Bioreaktor Membran Bioreaktor membran (BRM) merupakan teknologi pengolahan limbah yang mengkombinasikan proses biologis untuk mendegradasi limbah dan proses membrane untuk pemisahan biomassa. Membran menggantikan peran kolam sedimentasi untuk memisahkan padatan dan cairan pada teknologi konvensional (lumpur aktif). Dengan membrane, kinerja pemisahan menjadi lebih baik karena pemisahan tidak lagi dibatasi oleh kondisi hidrodinamik lumpur seperti waktu tinggal lumpur (SRT, sludge retention time), waktu tinggal cairan (HRT, hydraulic retention time) serta laju pembuangan lumpur [1]. Proses yang terjadi di dalam membraner mirip dengan lumpur aktif konvensional (conventional activated sludge, CAS), di mana zat organik di dalam air limbah akan didegradasi secara biologis oleh mikroorganisme aerob kemudian terjadi pemisahan solid (lumpur). Bedanya, pada MBR proses pemisahan solid dilakukan menggunakan membrane sementara pada CAS pemisahan solid dilakukan secara gravitasi di dalam tangki pengendap. Perbandingan antara MBR dengan CAS dapat dilihat pada gambar berikut:
Gambar 1. Perbandingan MBR dan CAS [1] Beberapa fitur utama dari MBR antara lain [2]: 1. Tidak memerlukan bak pengendap (clarifier) sehingga dapat menghemat penggunaan lahan 2. Konsentrasi MLSS (mixed liquor suspended solids) yang tinggi 3. Pembuangan lumpur dapat dilakukan langsung dari dalam reaktor
4. Kualitas efluen hasil pengolahan yang tinggi sehingga air hasil olahannya dapat digunakan kembali Unit pengolahan air limbah konvensional (proses lumpur aktif) memiliki beberapa kelemahan, antara lain kualitas air efluen rendah, perlu lahan yang luas, dan konsumsi membra yang tinggi. Bioreaktor membrane sebagai kombinasi proses lumpur aktif dan membrane diharapkan dapat mengatasi kendala pada proses lumpur aktif konvensional dengan memberikan sistem pengolahan air limbah yang kompak dan memenuhi standar mutu yang ditentukan.

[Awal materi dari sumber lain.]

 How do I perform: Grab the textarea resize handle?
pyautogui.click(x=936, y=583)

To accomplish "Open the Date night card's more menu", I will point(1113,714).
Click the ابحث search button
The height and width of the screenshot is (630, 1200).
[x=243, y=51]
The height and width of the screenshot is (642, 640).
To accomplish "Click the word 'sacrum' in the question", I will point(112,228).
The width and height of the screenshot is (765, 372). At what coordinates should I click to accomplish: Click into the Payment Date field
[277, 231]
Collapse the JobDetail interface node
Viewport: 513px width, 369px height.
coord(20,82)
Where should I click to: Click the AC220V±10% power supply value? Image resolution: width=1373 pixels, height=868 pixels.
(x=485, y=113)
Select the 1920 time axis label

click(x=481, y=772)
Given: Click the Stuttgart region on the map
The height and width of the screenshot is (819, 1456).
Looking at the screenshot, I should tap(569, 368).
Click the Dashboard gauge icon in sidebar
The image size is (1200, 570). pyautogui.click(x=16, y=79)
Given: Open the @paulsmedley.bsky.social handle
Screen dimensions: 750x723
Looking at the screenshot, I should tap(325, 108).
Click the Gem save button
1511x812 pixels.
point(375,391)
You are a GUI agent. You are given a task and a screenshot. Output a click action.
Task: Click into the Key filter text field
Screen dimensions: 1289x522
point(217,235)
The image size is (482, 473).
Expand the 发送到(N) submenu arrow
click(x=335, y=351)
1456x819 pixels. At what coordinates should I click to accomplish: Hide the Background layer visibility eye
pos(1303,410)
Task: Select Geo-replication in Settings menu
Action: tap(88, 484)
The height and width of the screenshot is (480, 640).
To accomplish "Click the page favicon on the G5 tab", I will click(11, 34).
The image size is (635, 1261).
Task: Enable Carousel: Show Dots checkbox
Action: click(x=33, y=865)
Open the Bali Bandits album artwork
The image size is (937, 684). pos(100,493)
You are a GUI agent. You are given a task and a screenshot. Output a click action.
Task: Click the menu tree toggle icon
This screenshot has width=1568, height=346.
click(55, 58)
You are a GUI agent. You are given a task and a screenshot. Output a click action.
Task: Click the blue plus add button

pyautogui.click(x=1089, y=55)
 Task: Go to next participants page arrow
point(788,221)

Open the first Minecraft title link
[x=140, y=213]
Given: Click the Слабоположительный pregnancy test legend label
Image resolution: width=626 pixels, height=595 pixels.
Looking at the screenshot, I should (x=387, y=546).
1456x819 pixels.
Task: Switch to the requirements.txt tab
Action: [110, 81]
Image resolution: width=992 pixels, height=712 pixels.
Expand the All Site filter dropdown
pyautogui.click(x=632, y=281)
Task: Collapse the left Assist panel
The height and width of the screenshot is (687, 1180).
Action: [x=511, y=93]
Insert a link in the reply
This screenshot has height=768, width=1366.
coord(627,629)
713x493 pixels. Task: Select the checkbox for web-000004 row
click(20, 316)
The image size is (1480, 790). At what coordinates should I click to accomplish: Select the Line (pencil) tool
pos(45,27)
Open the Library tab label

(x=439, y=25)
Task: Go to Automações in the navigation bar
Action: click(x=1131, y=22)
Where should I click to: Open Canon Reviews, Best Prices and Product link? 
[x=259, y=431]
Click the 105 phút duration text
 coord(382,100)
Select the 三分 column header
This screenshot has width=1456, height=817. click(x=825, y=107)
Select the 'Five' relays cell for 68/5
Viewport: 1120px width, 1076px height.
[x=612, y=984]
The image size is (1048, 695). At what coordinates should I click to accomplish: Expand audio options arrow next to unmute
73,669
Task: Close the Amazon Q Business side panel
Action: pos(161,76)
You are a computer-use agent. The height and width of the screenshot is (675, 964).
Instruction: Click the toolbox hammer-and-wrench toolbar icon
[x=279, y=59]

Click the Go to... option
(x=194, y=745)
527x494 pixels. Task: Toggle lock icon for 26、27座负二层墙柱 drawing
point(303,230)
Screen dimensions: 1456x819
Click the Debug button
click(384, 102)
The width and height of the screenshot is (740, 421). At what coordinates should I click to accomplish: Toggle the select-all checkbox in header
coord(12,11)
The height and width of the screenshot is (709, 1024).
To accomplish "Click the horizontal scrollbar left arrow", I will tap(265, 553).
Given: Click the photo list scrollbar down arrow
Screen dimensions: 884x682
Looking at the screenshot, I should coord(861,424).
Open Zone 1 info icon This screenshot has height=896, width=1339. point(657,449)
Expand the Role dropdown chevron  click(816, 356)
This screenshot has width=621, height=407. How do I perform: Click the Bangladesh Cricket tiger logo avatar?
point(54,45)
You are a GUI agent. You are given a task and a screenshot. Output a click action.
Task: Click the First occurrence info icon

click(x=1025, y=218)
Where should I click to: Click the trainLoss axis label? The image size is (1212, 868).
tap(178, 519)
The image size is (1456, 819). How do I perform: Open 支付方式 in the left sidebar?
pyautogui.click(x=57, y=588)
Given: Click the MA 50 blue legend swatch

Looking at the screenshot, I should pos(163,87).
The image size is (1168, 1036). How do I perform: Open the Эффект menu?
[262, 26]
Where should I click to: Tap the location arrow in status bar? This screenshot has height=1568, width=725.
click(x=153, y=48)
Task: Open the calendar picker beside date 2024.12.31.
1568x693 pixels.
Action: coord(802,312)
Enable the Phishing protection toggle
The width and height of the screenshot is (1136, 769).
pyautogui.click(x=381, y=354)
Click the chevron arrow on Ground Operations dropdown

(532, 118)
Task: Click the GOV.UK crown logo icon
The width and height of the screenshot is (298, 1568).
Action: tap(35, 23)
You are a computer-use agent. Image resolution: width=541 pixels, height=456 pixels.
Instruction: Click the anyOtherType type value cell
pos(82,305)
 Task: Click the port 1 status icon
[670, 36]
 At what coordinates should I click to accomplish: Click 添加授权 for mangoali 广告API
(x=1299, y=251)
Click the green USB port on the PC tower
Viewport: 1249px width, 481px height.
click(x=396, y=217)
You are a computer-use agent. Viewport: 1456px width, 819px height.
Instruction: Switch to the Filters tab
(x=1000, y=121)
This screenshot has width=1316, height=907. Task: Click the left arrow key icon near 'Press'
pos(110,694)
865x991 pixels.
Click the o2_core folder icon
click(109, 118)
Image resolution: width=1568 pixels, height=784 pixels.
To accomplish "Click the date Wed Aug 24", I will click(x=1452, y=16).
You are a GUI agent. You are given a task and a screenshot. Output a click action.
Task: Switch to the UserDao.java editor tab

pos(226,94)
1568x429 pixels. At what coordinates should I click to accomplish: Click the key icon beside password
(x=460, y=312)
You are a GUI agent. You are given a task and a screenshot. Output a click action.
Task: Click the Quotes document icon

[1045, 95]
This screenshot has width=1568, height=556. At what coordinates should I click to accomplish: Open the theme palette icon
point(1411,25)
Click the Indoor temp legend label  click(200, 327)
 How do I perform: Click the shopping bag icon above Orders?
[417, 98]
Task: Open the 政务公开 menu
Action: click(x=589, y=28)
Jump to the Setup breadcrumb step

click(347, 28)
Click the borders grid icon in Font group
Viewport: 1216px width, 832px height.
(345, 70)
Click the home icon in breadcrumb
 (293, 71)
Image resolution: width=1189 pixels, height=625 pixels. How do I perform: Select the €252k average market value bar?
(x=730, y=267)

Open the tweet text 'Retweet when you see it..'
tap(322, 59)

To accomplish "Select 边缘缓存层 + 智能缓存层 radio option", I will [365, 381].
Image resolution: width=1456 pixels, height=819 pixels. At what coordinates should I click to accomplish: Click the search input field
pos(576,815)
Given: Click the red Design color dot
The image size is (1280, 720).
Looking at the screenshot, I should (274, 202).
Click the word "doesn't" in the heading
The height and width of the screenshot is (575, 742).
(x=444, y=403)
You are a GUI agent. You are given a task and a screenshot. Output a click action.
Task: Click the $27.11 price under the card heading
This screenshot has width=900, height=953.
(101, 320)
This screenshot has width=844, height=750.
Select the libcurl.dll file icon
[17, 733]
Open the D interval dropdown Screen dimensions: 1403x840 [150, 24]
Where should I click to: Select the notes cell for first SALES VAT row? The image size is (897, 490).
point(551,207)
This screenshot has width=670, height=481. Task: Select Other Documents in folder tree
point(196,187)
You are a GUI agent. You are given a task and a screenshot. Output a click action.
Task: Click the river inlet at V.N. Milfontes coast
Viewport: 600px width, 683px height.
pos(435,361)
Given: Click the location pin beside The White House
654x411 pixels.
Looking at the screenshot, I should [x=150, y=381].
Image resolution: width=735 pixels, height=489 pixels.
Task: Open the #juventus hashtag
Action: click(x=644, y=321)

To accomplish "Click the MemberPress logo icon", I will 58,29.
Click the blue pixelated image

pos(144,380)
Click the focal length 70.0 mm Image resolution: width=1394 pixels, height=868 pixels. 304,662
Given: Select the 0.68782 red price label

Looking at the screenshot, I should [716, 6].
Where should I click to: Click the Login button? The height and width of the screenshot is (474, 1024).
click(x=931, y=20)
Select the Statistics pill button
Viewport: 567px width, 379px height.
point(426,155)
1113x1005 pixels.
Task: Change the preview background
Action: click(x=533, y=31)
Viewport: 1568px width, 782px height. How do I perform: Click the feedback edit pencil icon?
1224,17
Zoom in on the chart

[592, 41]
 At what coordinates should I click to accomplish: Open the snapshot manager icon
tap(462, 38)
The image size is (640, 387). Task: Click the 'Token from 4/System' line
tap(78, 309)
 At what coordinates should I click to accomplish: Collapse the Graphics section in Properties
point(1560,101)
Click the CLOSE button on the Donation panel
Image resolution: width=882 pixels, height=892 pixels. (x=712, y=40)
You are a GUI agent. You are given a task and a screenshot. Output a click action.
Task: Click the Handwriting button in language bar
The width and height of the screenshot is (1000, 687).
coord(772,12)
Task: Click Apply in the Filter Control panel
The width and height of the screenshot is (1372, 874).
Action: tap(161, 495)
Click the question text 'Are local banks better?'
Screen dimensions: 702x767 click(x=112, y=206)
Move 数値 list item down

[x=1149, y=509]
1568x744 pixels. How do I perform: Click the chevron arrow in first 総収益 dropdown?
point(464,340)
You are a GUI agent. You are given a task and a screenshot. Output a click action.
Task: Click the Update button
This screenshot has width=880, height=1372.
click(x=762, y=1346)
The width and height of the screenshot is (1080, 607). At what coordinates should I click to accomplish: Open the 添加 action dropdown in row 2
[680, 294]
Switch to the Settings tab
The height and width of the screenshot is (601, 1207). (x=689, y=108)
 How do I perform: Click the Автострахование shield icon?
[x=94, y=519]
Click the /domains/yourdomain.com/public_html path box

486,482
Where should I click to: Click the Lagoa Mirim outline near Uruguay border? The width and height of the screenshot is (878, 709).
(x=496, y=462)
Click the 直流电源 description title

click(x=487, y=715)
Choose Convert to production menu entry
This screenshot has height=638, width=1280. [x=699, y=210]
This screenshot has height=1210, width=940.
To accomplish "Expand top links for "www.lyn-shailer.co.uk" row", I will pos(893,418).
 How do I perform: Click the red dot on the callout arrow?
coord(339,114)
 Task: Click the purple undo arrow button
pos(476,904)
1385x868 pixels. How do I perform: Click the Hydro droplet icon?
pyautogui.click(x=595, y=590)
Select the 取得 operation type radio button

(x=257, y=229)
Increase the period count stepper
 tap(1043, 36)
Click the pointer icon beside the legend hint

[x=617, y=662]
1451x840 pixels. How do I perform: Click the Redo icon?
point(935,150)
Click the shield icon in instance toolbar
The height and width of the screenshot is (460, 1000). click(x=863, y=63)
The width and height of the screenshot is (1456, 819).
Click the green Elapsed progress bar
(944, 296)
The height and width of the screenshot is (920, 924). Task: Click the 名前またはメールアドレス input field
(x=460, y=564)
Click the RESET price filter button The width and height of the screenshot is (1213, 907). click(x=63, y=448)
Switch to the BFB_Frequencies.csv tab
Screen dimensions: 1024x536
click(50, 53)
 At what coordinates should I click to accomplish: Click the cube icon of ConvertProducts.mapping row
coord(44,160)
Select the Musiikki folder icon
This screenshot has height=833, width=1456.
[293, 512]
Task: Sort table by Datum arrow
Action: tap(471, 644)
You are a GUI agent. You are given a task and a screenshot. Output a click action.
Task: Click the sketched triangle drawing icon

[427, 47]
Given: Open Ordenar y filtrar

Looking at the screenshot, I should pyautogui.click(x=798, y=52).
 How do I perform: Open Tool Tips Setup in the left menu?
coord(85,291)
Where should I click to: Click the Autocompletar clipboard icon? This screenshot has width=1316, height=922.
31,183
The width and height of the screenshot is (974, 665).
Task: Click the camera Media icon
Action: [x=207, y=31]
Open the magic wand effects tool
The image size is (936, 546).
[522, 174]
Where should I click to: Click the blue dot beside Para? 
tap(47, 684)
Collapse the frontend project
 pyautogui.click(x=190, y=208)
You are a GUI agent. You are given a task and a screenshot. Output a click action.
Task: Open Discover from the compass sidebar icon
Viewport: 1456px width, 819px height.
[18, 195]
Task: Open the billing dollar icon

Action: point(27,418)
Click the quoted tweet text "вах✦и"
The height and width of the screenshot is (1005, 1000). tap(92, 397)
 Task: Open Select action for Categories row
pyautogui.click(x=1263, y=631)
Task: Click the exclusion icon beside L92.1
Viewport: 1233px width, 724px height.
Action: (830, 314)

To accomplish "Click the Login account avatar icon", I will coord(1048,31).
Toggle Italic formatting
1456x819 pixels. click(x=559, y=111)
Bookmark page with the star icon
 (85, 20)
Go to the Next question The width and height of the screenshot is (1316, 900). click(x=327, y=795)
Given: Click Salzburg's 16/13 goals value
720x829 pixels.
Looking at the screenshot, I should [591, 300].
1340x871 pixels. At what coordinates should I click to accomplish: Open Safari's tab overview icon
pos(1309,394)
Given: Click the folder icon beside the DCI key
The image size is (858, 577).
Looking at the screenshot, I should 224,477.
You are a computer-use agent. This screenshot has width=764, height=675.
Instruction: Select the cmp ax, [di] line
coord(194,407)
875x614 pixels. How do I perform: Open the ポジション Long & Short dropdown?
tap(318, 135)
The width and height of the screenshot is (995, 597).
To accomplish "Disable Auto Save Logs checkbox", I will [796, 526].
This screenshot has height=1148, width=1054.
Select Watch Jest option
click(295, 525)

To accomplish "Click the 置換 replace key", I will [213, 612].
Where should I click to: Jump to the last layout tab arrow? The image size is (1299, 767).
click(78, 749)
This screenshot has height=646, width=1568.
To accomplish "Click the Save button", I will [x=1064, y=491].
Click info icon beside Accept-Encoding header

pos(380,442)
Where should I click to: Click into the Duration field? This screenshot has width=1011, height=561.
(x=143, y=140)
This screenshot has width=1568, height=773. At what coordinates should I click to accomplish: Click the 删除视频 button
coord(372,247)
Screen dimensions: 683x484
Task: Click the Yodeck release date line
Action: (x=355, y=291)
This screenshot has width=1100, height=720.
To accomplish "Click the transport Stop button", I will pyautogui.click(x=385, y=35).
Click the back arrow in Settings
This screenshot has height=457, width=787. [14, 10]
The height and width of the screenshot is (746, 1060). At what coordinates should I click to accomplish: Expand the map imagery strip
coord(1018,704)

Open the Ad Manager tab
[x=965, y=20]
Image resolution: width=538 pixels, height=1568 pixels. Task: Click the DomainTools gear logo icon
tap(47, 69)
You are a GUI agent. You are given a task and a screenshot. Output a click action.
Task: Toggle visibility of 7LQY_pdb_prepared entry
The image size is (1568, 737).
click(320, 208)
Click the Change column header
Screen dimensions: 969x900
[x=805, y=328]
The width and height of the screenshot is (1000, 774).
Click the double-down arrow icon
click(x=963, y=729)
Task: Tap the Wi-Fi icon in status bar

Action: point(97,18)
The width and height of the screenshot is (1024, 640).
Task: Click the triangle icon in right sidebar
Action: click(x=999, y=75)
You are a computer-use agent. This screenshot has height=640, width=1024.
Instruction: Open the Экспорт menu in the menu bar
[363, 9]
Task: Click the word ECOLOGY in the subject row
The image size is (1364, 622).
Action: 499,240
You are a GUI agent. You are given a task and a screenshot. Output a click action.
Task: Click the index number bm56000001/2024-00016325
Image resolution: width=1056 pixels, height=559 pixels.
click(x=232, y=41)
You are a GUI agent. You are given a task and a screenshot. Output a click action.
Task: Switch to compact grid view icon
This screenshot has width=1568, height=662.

Namun, adanya fouling sebagai kendala utama pemakaian membran akan mengakibatkan fluks menurun secara tajam [3, 4]. Internal / terendam. Unsur filtrasi dipasang baik di dalam kapal membran utama atau di dalam tangki terpisah. Membran dapat sheet datar atau berbentuk atau kombinasi keduanya, dan dapat menggabungkan sistem backwash online yang mengurangi fouling, membran permukaan dengan memompa membrane berpermeasi kembali melalui membrane. Dalam sistem dimana membrane berada dalam tangki terpisah untuk membraner membrane kereta individu dapat diisolasi untuk melakukan pembersihan rezim menggabungkan membasahi membrane, namun biomassa harus terus dipompa kembali ke reaktor utama untuk membatasi meningkatkan konsentrasi MLSS. Aerasi tambahan juga harus menyediakan menjelajahi udara untuk mengurangi fouling. Dimana membrane dipasang di reaktor utama, modul membrane dikeluarkan dari kapal dan dipindahkan ke offline pembersihan tangki. Eksternal / sampingan. Unsur-unsur eksternal filtrasi dipasang ke reaktor, sering dalam ruangan pabrik. Biomassa adalah baik dipompa langsung melalui sejumlah modul membrane dalam seri dan kembali ke membrane, atau biomassa yang dipompa ke bank modul, dari yang pompa kedua bersirkulasi biomassa melalui modul secara seri. Membersihkan dan perendaman membrane dapat dilakukan di tempat dengan penggunaan pompa tangki terpasang pembersih, dan pipa.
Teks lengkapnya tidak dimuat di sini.